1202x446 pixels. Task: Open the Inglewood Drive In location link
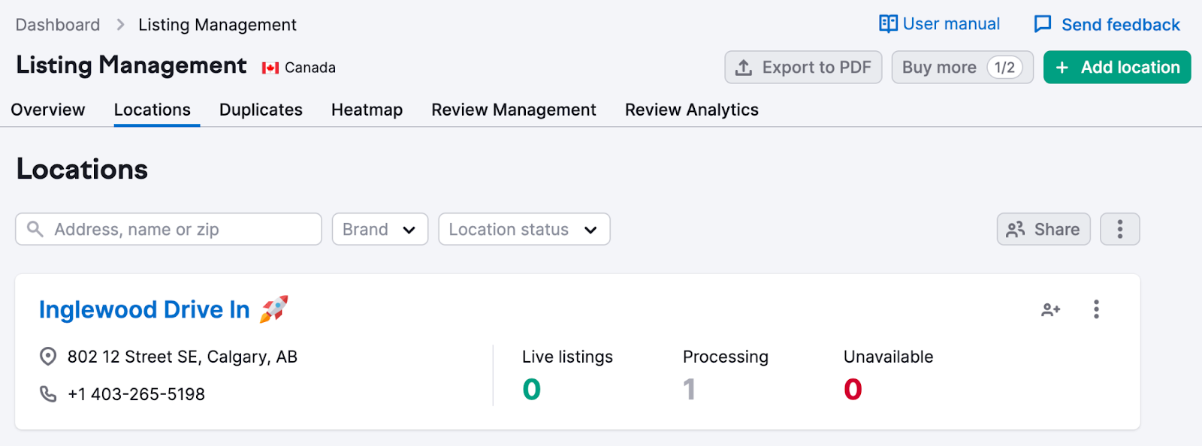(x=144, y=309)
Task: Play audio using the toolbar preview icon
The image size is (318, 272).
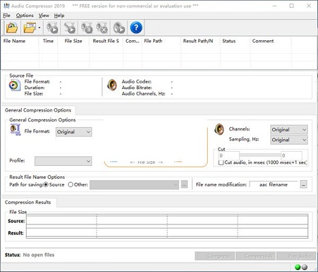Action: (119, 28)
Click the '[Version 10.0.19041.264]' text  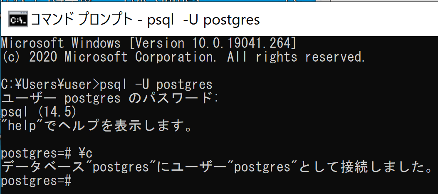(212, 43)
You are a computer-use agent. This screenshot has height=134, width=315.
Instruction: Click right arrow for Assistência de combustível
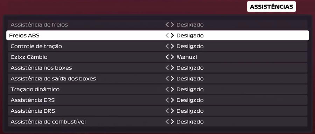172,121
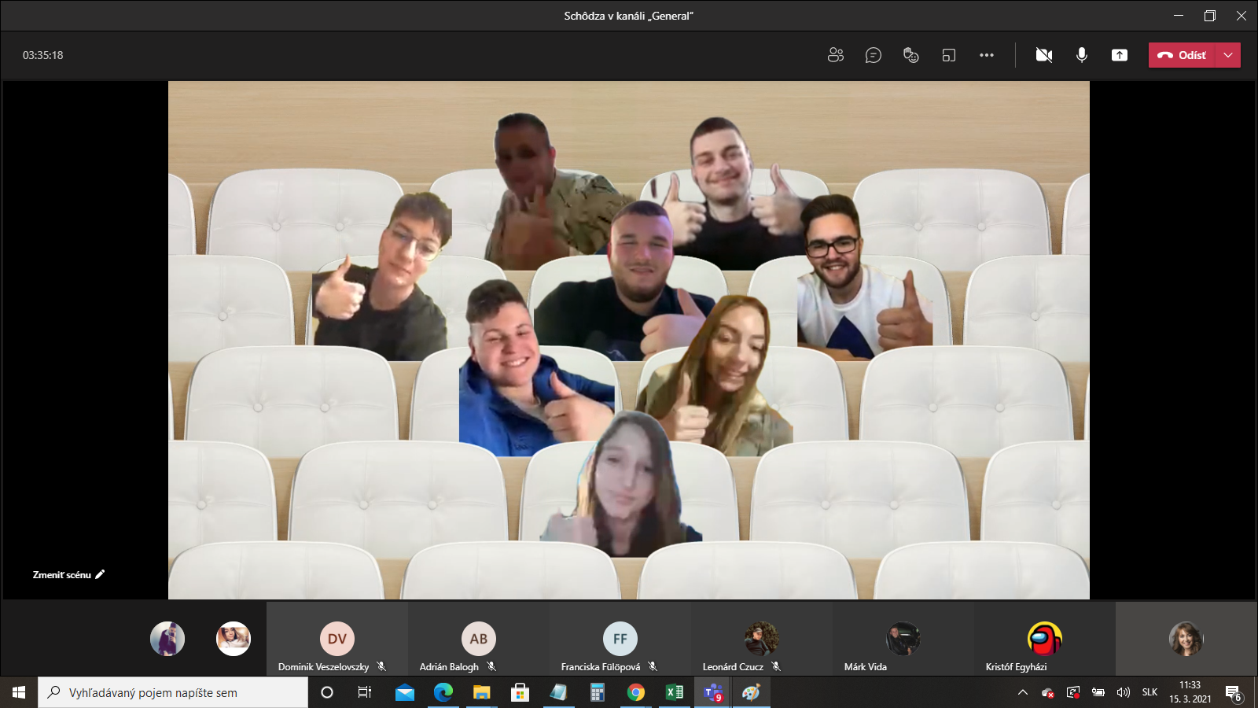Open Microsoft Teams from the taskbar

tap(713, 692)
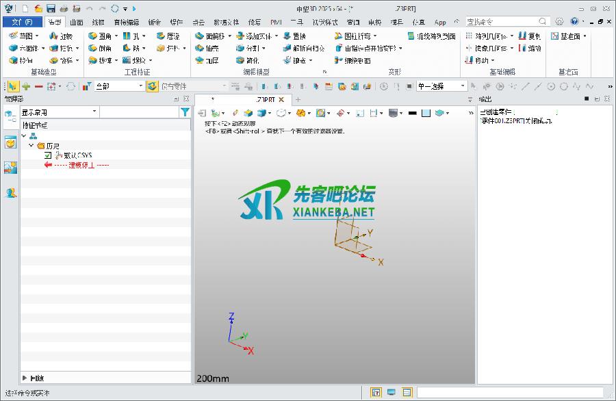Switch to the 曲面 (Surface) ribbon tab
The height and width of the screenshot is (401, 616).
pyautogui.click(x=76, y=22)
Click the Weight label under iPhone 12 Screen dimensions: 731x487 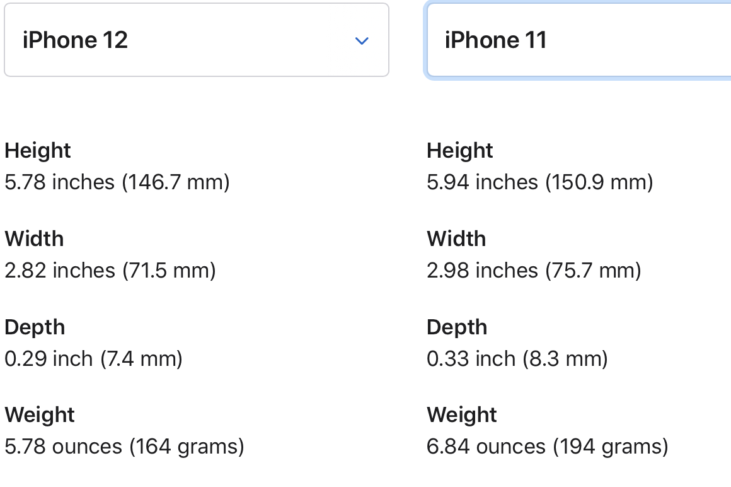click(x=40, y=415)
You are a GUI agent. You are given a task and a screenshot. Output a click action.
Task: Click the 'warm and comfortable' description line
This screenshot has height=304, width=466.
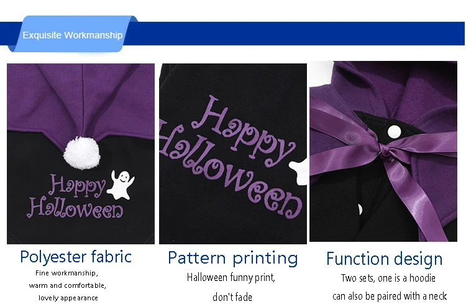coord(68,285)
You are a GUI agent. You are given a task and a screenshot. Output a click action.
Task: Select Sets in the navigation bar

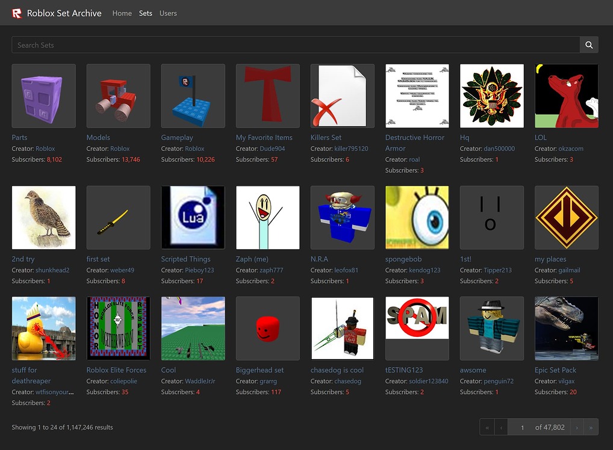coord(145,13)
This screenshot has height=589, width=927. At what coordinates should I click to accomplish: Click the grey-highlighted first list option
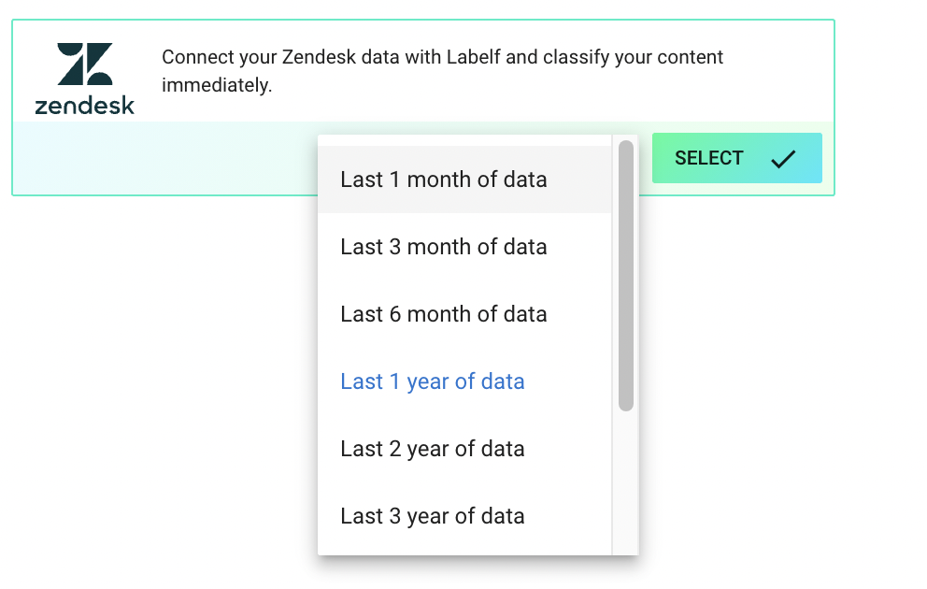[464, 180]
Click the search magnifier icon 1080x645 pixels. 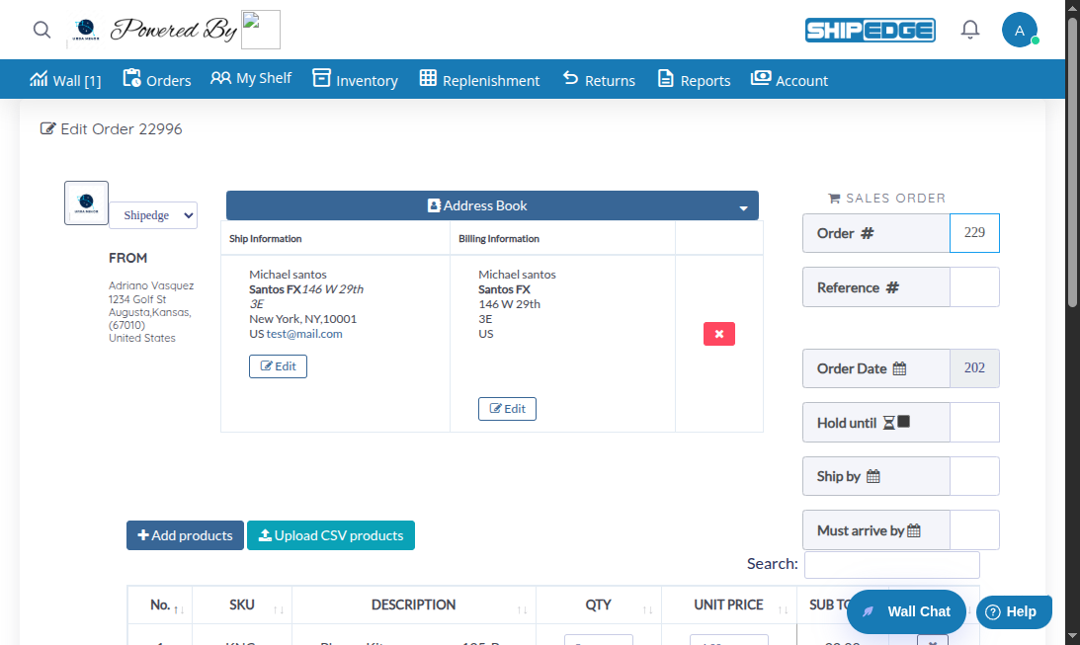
..............................
**INSTRUCTIONS TO FOLLOW**: The required output is the span of lines from the line with "Task: Select Sets in the navigation bar" through the final line of the listing above, reproduced exactly, minus the pictures.

**RESULT**:
Task: Select Sets in the navigation bar

coord(145,13)
This screenshot has height=589, width=927. At what coordinates should I click to accomplish: Click the grey-highlighted first list option
[464, 180]
Click the search magnifier icon 1080x645 pixels. 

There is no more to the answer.